Sharp va ainsi prochainement commercialiser une nouvelle ligne de produits qui intègrent cette technologie "Plasmacluster" (aux effets prouvés par des instituts scientifiques indépendants), parmi lesquels des réfrigérateurs qui ne se contentent pas de conserver les aliments par le froid, mais qui parallèlement détruisent les insanités qui pullulent à l'intérieur de l'appareil. De la même façon, les lave-linge dotés de ce procédé ne s'en remettent-ils pas seulement aux propriétés des lessives et aux forces de l'eau agitée pour éliminer la saleté, ils y ajoutent le pouvoir hygiénique des ions négatifs. De ce fait, ces machines à laver usent moins d'eau et d'électricité tout en nettoyant mieux, puisqu'elles attaquent des molécules insalubres dont les produits chimiques habituels sont incapables de venir à bout, sauf à faire bouillir l'eau dans le tambour et à faire tourner ce dernier à toute vitesse, ce qui est pour le moins énergivore.

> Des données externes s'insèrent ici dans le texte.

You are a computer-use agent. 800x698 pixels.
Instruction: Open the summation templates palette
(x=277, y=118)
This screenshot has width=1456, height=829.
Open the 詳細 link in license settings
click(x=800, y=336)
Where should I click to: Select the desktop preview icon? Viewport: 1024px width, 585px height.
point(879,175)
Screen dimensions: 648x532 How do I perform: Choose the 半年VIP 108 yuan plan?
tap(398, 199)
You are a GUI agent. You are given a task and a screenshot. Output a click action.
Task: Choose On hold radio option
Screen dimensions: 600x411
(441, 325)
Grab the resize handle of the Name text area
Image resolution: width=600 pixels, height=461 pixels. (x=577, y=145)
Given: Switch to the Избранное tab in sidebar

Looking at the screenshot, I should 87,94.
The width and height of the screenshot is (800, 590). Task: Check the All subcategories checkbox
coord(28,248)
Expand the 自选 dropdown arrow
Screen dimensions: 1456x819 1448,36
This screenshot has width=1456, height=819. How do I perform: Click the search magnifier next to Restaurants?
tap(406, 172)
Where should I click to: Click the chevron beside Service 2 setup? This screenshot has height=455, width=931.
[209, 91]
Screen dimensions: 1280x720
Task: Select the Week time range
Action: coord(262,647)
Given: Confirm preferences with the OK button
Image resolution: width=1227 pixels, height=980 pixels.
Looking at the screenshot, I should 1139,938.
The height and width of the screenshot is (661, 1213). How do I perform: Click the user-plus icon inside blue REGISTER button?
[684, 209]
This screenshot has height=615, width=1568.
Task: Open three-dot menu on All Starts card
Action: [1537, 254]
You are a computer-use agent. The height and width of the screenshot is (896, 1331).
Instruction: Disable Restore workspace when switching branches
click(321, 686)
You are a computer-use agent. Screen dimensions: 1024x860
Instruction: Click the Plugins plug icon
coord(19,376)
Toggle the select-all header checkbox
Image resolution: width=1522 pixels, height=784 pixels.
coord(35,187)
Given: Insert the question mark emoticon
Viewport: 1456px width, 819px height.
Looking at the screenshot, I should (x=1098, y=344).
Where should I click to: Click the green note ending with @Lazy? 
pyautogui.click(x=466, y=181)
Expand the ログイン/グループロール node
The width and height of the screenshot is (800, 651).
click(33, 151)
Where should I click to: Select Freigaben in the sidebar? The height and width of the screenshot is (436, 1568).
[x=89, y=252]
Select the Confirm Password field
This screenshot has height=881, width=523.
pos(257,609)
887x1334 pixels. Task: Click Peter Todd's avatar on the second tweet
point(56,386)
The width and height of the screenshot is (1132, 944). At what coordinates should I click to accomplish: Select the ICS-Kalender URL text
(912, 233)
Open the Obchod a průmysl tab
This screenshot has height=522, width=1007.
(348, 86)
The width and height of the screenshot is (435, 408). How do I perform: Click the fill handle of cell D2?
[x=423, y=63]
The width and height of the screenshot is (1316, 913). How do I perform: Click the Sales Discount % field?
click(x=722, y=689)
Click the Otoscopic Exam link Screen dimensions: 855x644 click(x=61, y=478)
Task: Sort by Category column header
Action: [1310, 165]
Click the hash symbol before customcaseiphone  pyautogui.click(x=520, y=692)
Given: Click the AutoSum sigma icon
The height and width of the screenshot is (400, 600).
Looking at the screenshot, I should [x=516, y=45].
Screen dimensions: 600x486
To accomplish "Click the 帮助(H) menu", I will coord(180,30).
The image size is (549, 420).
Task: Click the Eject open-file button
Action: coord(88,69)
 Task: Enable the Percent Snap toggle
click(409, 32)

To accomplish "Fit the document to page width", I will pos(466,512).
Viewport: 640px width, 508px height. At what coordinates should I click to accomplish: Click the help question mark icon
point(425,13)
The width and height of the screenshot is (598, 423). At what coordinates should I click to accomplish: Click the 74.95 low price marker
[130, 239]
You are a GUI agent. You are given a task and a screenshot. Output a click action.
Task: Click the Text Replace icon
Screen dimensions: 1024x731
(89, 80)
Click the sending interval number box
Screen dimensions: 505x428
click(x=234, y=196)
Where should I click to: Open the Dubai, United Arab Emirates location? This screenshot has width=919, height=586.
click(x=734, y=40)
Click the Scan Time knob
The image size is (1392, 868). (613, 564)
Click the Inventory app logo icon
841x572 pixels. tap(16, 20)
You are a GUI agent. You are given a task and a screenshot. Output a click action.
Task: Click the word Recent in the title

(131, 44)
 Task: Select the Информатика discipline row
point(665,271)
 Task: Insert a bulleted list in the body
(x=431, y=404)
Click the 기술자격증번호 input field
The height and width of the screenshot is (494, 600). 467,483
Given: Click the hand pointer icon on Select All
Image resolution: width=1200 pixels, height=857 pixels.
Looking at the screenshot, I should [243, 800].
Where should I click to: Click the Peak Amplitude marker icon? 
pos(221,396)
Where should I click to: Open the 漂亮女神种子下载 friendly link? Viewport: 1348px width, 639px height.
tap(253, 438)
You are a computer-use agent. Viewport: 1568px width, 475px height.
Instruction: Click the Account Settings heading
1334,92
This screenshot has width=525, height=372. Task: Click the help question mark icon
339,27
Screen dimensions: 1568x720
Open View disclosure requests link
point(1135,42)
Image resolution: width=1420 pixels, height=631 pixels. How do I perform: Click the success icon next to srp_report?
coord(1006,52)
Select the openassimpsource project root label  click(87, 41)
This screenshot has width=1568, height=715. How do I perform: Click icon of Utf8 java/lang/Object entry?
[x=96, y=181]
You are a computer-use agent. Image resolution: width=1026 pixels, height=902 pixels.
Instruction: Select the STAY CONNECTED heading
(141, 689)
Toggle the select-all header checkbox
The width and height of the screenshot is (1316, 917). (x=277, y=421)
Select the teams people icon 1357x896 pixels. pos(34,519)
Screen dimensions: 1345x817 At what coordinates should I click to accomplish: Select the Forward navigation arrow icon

Dernier exemple concret du tournant écologique et sanitaire de Sharp : une nouvelle génération de fours à vapeur, qui, à en croire ses concepteurs, offre un mode de cuisson plus sain, par une brusque montée de température qui saisit les aliments au plus profond, préserve mieux les vitamines et surtout dégage les graisses. La technique mise en œuvre élève rapidement la température de l'eau et génère une chaleur à même de griller de la viande. Les fours de Sharp sont en outre équipés d'un écran à cristaux liquides censé afficher la teneur en calories des aliments cuits à l'intérieur, éveillant ainsi le sens diététique des utilisateurs.
Au Japon, 19 millions de personnes sont considérées comme étant victimes du « syndrome métabolique », autrement dit d'une prise de bedaine due à une accumulation de graisse, laquelle résulte de mauvaises habitudes alimentaires et de modes de préparation culinaire inadéquats, histoire de cuisiner vite et de manger sur le pouce. Dans le monde, 1,6 milliard d'individus seraient en état de surpoids. Si les sombres prévisions se réalisent, on en comptera 700 millions de plus en 2015. Si tous se préoccupaient soudain un peu plus de leur tour de taille, cela constituerait un bon gros marché. Sharp le sait qui n'est bien sûr pas une entreprise purement altruiste : si elle développe ces technologies environnementales et sanitaires, c'est qu'elle entend profiter d'un potentiel énorme en perspective et espère en tirer des bénéfices. Mais cette ambition a au moins le mérite de n'être pas seulement financière.
Rappelons que Sharp a déjà dans le passé changé de secteur par volonté d'apporter une contribution à la société, notamment lorsque son fondateur prit la décision de développer un poste de radio, un équipement qu'il voulait proposer à la population nippone pour qu'elle puisse être rapidement informée en cas de catastrophe naturelle. L'homme venait d'être choqué par les ravages provoqués par le mégaséisme de la région du Kanto (autour de Tokyo), une secousse tellurique qui fit plus de 100.000 morts le 1er septembre 1923.